Nesta semana, viralizou nas redes sociais a informação de que Malafaia faria o sacrifício pelo ex-presidente, o que ele desmentiu. O pastor, porém, não poupou críticas ao TSE.
“É uma vergonha saber que temos um ‘tribunal superior político, não eleitoral. Deixou de ser eleitoral há muito tempo.

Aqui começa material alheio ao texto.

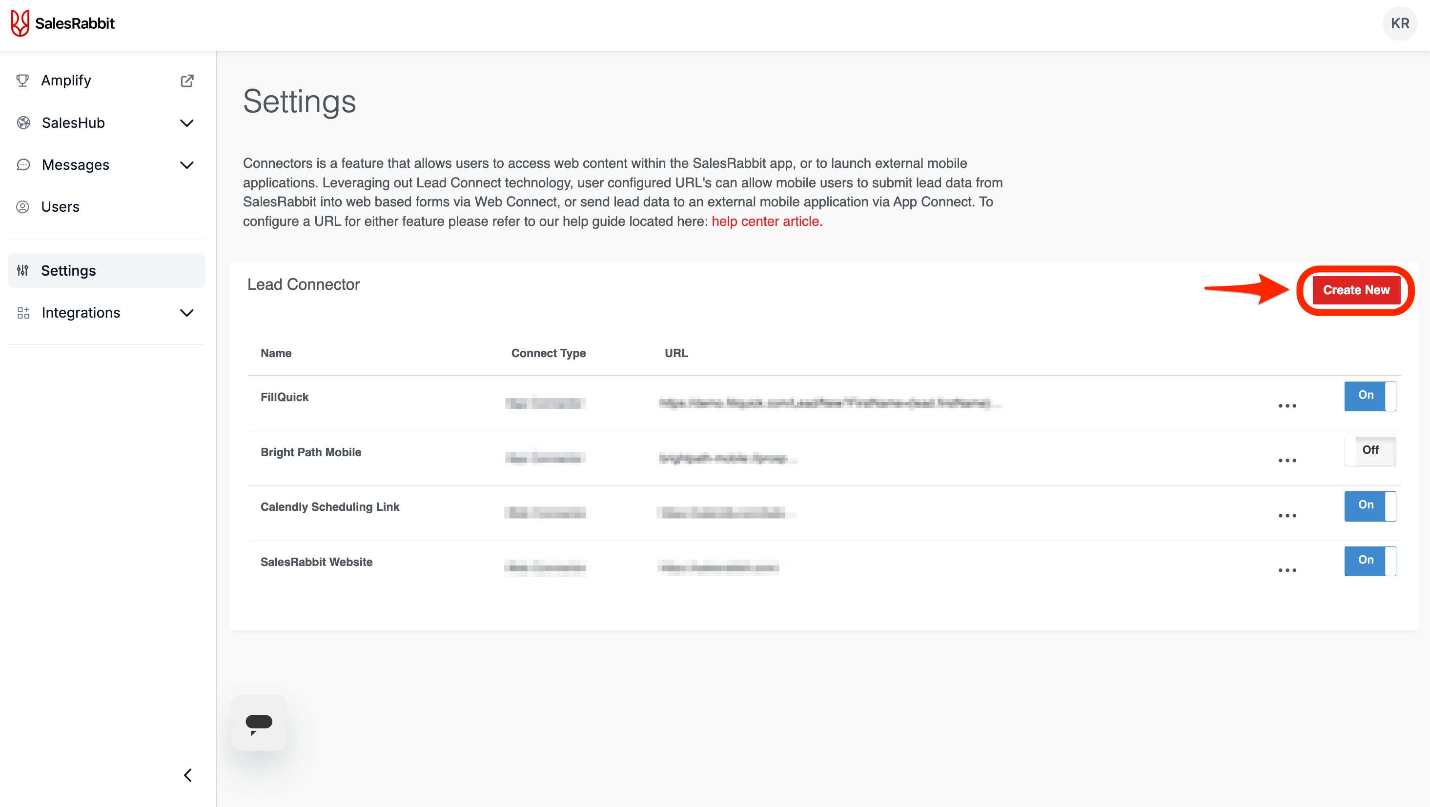Select Settings in the sidebar

[x=68, y=271]
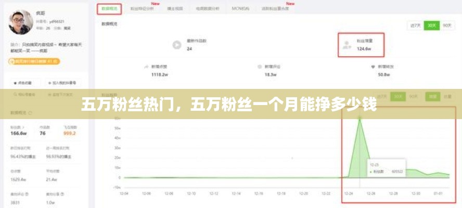This screenshot has height=208, width=462.
Task: Select the top 90天 range option
Action: click(x=446, y=25)
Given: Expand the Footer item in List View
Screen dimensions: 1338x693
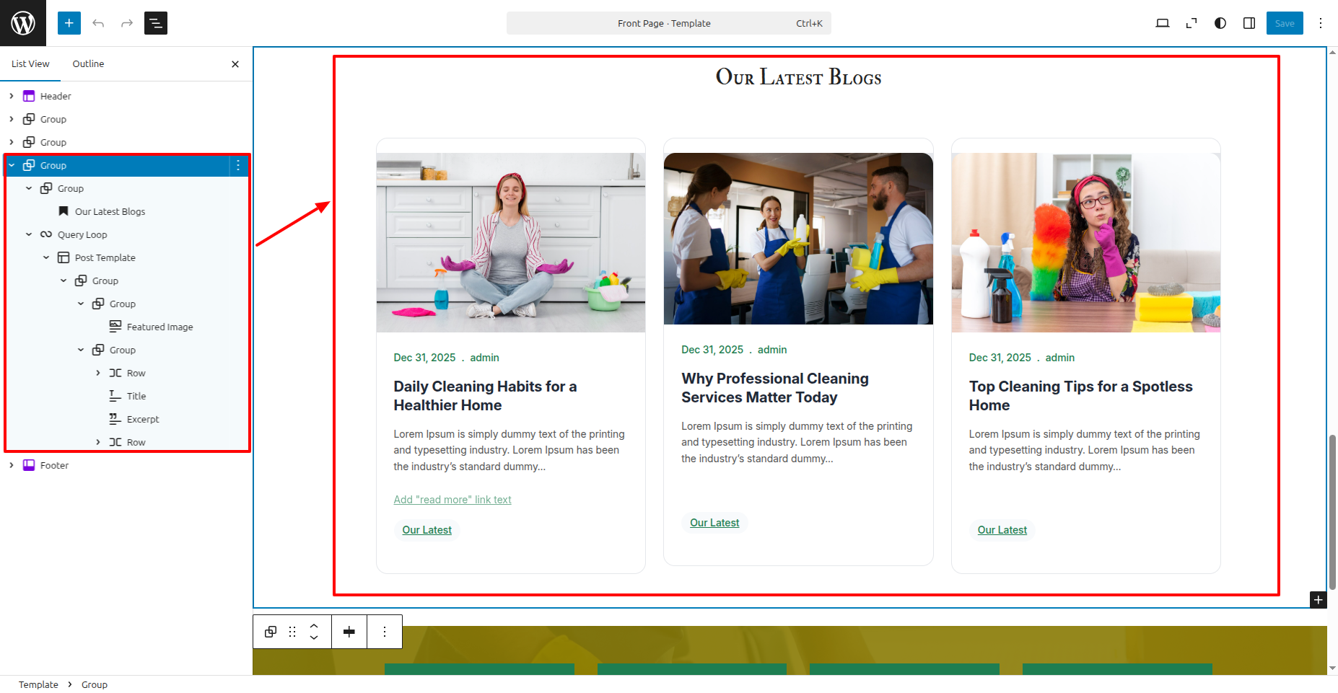Looking at the screenshot, I should (12, 465).
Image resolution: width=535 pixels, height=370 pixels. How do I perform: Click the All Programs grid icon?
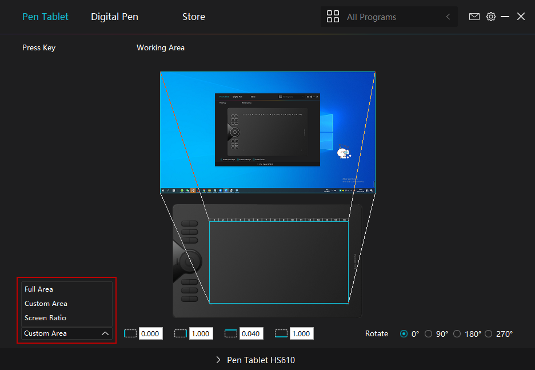click(x=333, y=17)

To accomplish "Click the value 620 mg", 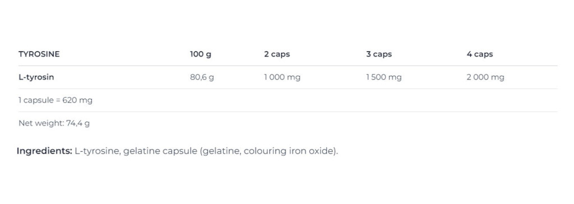I will click(x=77, y=100).
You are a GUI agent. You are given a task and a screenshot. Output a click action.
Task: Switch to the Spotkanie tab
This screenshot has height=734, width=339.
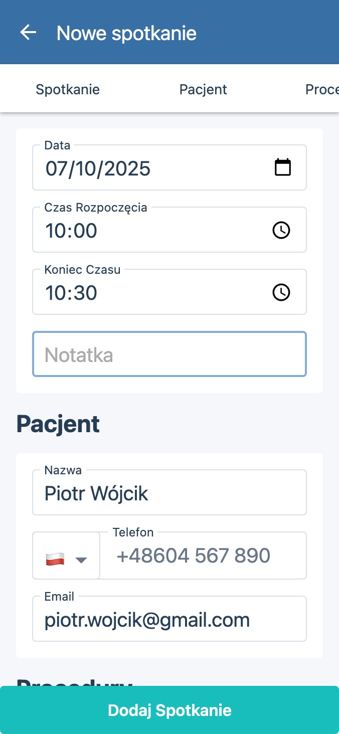tap(68, 89)
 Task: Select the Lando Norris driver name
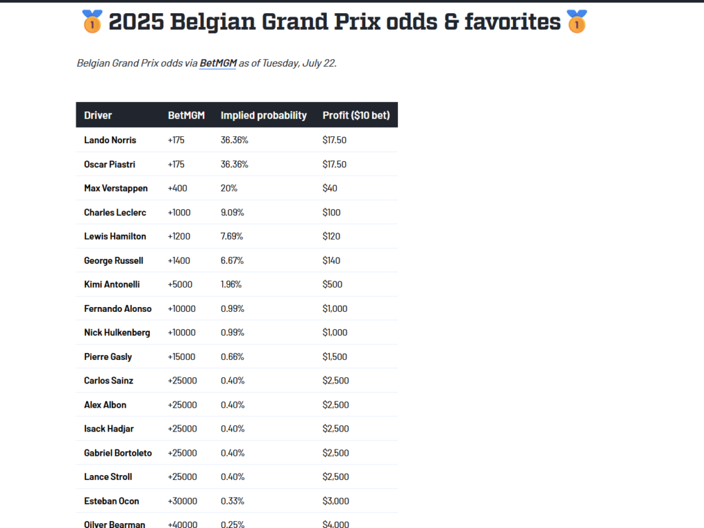click(110, 140)
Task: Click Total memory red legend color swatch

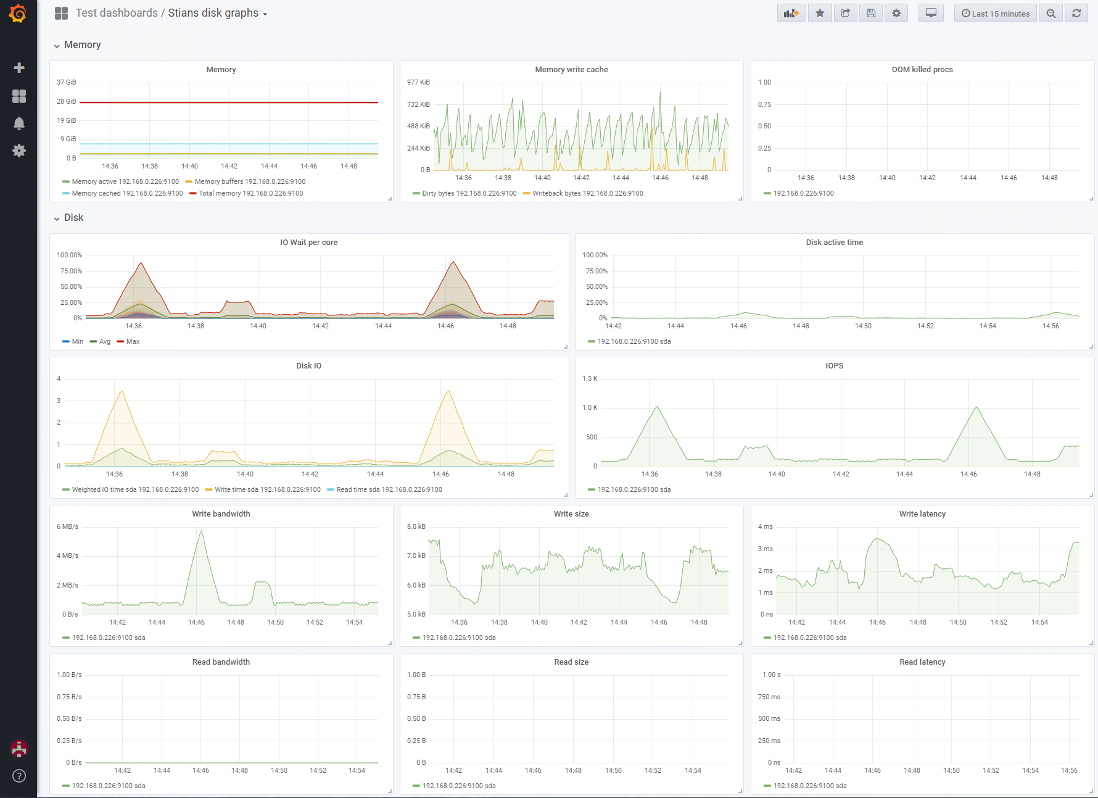Action: point(193,193)
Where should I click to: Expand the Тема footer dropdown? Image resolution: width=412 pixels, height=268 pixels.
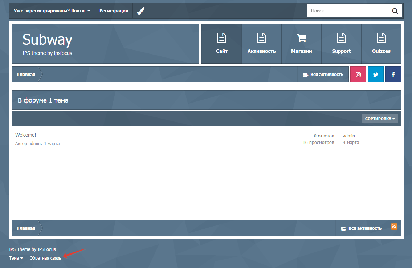[x=16, y=258]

É só ver o que eles fizeram com o Dallagnol [Deltan]”, criticou.
O TSE cassou o mandato de deputado federal de Deltan (Podemos -PR) por unanimidade, atendendo a uma ação da Federação Brasil da Esperança (PT, PC do B e PV) e do PMN, que alegou que ele não poderia ter deixado a carreira de procurador da República para entrar na política porque respondia a sindicâncias, reclamações disciplinares e pedidos de providencias junto ao CNMP (Conselho Nacional do Ministério Público).
“[A cassação de Deltan] É uma das coisas mais vergonhosas e absurdas que nós já assistimos no país. Não respeitam lei, não respeitam nada. O cara quando pediu para sair não estava em nenhuma PAD, Processo Administrativo Disciplinar, que é a única coisa que faria ele perder o mandato”, afirma.
Malafaia também chamou o ministro Benedito Gonçalves, que foi o relator do processo de Deltan, de subserviente ao “ditador” Alexandre de Moraes.
“Acreditar nesses caras em quê? Só vocês da imprensa que ainda não foram atingidos em cheio, que estão dando colher de chá para eles. A vez de vocês vai chegar, é só vocês contrariarem alguma coisa deles”, completou. “É uma piada o que estamos assistindo.”
Bolsonaro será julgado na próxima quinta (22). A ação que vai a voto analisa se reunião promovida por ele com embaixadores no Palácio do Alvorada, em julho do ano passado, configura abuso de poder político. Na ocasião, o então mandatário fez acusações contra o sistema eleitoral sem apresentar provas.